Patterson was marshal of the village of Louisville in Barbour county, and; as such, was charged with the duty of preserving order and keeping the peace within the ■corporate limits. To this end, he was authorized to arrest ■offenders, in certain conditions, without warrant. He arrested and disarmed one Stephens, of a pistol he held in his hand, Stephens being at the time under the influence of intoxicating liquor, and threatening violence to one or more persons. According to all the testimony, the marshal was in the line of his duty in arresting Stephens, and in disarming him. While engaged in this service, he struck Stephens with his baton; and for this he was indicted and convicted of an assault and battery. On the trial before the mayor of the town, Stephens was acquitted of the offense for which Patterson had arrested him; and on Patterson’s trial for the alleged assault and battery, the State ivas allowed to prove the said judgment of acquittal, rendered in Stephens’ case, against Patterson, the marshal. To this defendant excepted.
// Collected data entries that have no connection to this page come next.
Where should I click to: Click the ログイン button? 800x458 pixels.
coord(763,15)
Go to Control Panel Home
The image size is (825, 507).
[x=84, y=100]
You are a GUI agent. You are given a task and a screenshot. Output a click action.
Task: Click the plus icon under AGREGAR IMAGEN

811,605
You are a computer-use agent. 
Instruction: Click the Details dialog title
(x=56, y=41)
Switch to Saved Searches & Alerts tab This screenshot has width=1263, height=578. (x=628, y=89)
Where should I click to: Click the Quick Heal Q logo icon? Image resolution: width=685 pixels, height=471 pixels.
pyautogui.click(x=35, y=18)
*59Judgments of courts of competent jurisdiction are always legal evidence between the same parties and their privies, in all subsequent controversies in which the same subject-matter is in issue. To come within this rule, however, the question must have been in issue in the former suit, and must have been decided.—Haas v. Taylor, 80 Ala. 459; 2 Brick. Digest, 145, §§ 203 et seq.; 3 Ib. 580, §§ 75 et seq. This rule applies only to cases in which the parties are the same, or where the parties to the second suit are, in law, privy to those in the first. The most solemn judgment is not even evidence against a third person, stranger to the suit in which it is rendered.—2 Brick. Dig. 145, § 208; 8 Ib. 580, § 79; 12 Amer. & Eng. Encyc. of Law, 149d. The Circuit Court erred in allowing the judgment in the Stephens case to be given in evidence against Patterson.
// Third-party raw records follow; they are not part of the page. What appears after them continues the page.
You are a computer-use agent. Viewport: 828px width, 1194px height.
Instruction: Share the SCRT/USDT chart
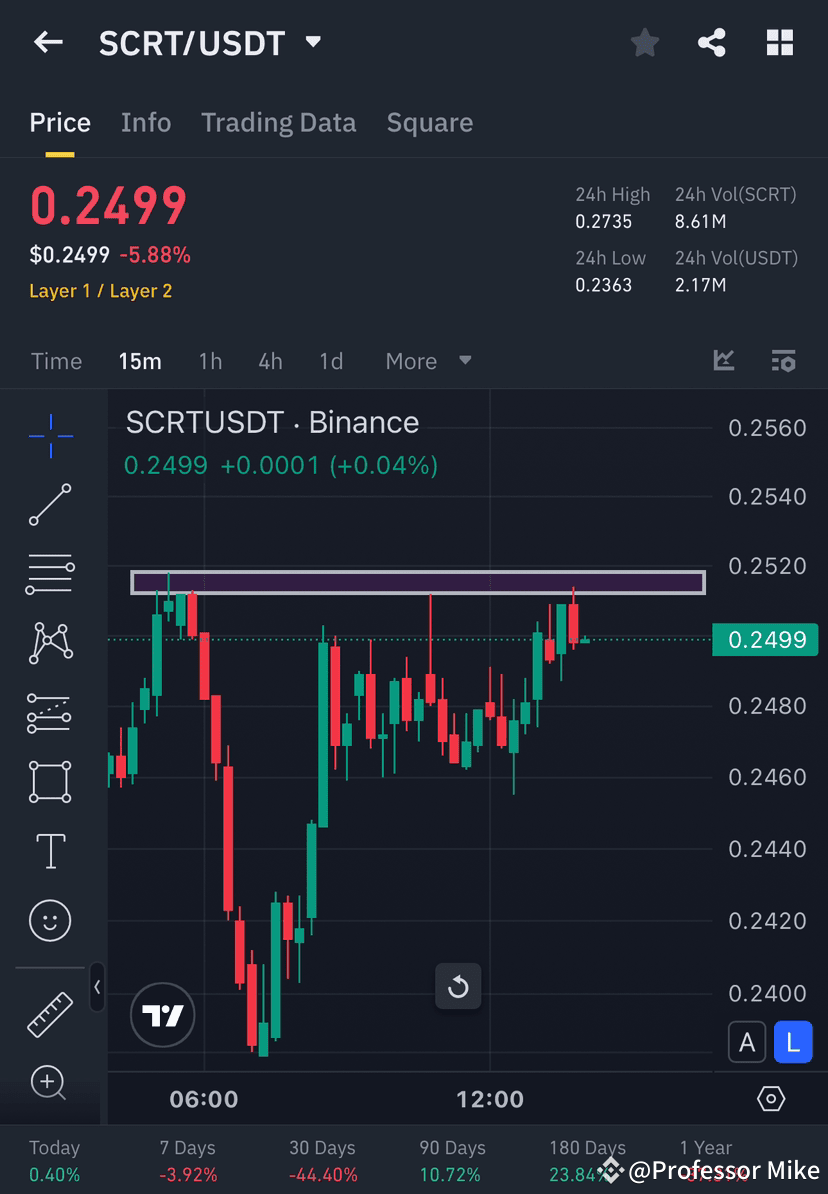point(712,42)
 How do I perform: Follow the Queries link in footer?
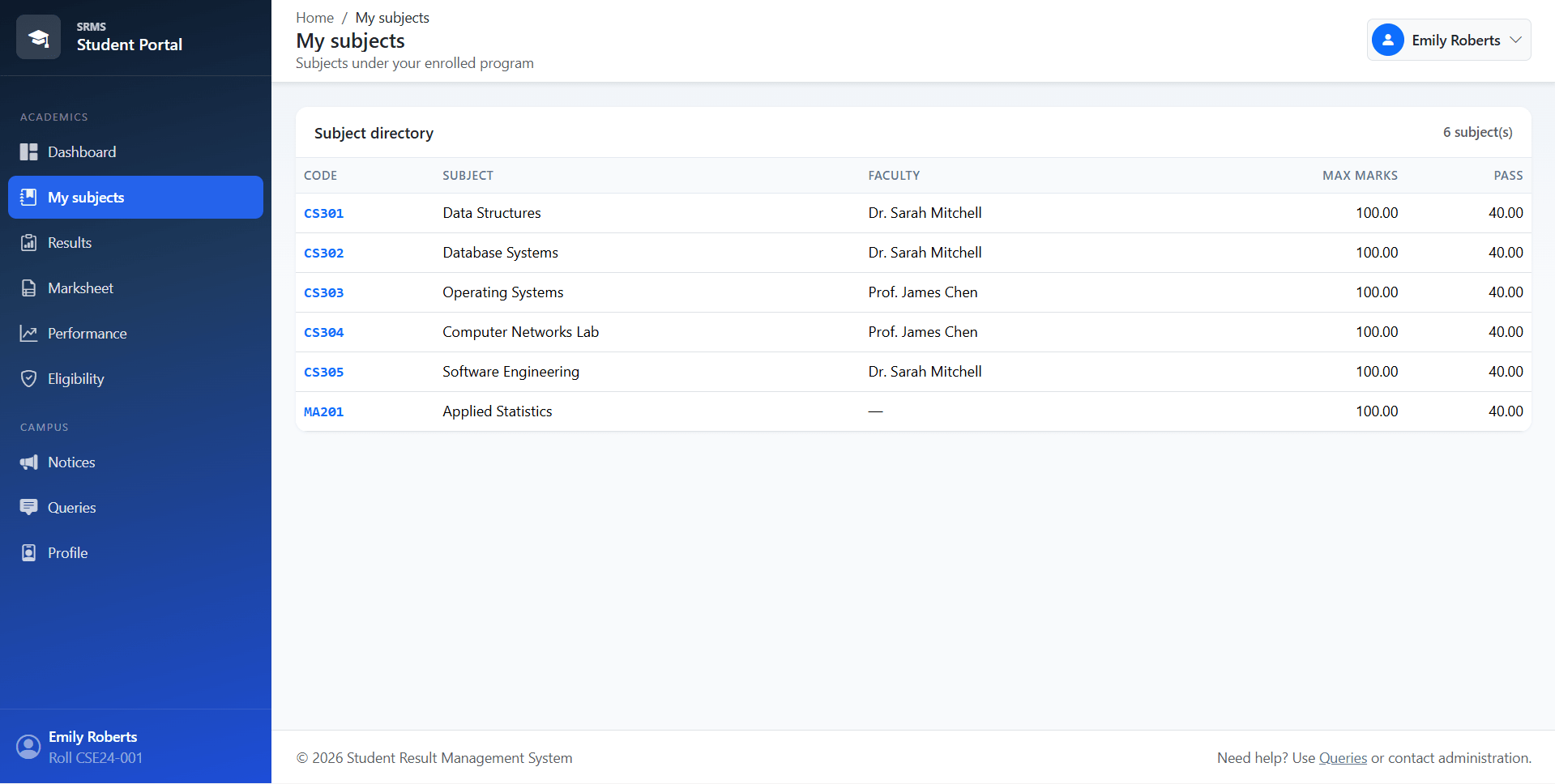click(x=1343, y=758)
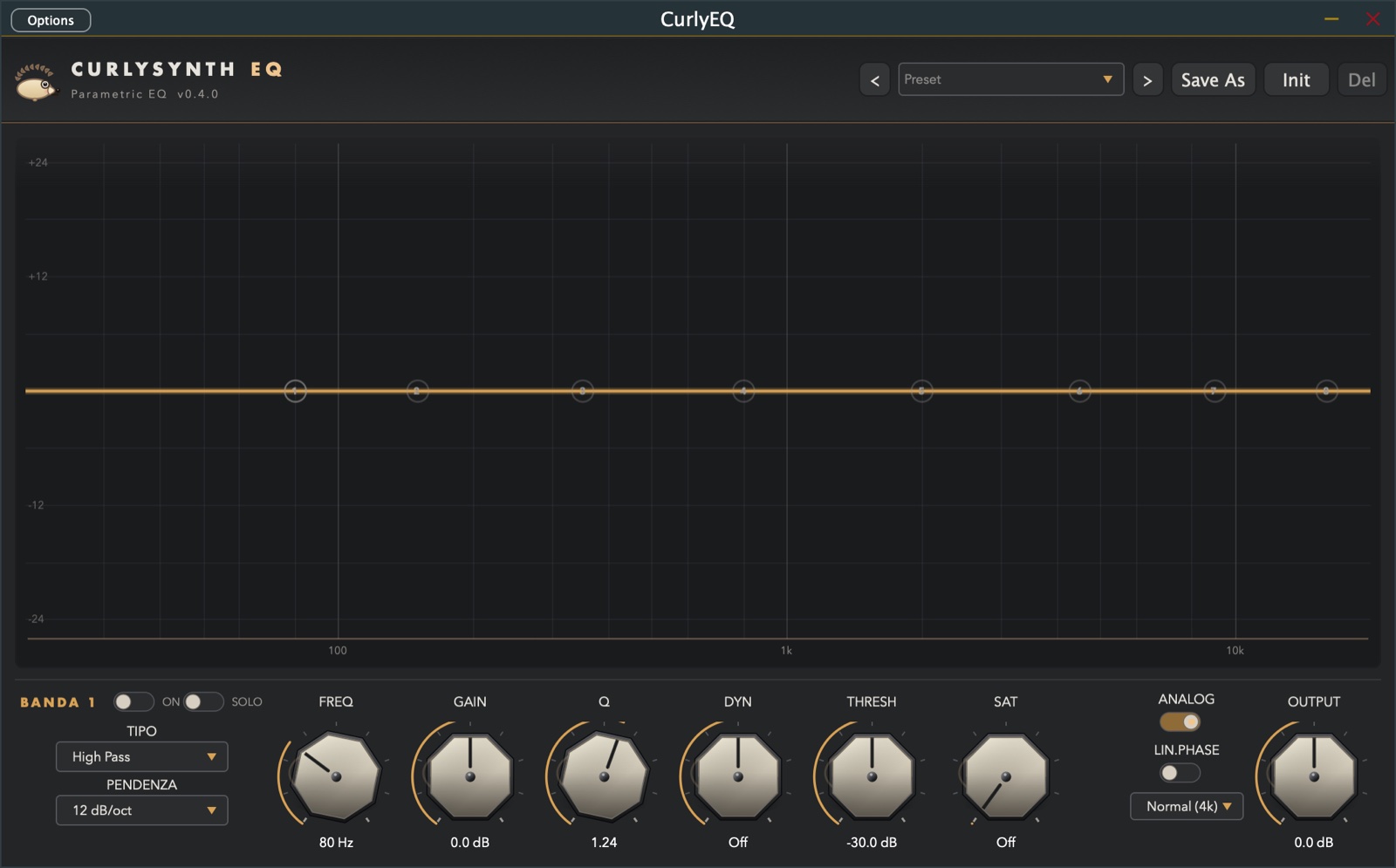Screen dimensions: 1396x868
Task: Go to next preset with right arrow
Action: (x=1147, y=80)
The issue of merit in this case was, whether defendant, in arresting and disarming Stephens, was justified under the law in employing the force he did employ. If, in the performance of this public duty, it reasonably appeared to be necessary to inflict the blow to overcome Stephens, disarm him, and thus place it out of his power to injure or ldll some other person; then the law, which only voices reason, authorized the officer to employ such force as was necessary to accomplish the end, even if in doing so he struck the defendant. In other words, if to a reasonable mind it appeared necessary to use violence in order to accomplish the object with safety to the arresting officer, then the officer violated no law in using the baton. On the other hand, if to a reasonable mind it did not appear necessary to the officer’s discharge of this public duty with safety to himself, or some other person who might be aiding him, that he should strike Stephens, then the blow he struck was unauthorized, and he was guilty of an assault and battery. Whether, under these rules, the officer was justified in striking Stephens, was a question for the jury.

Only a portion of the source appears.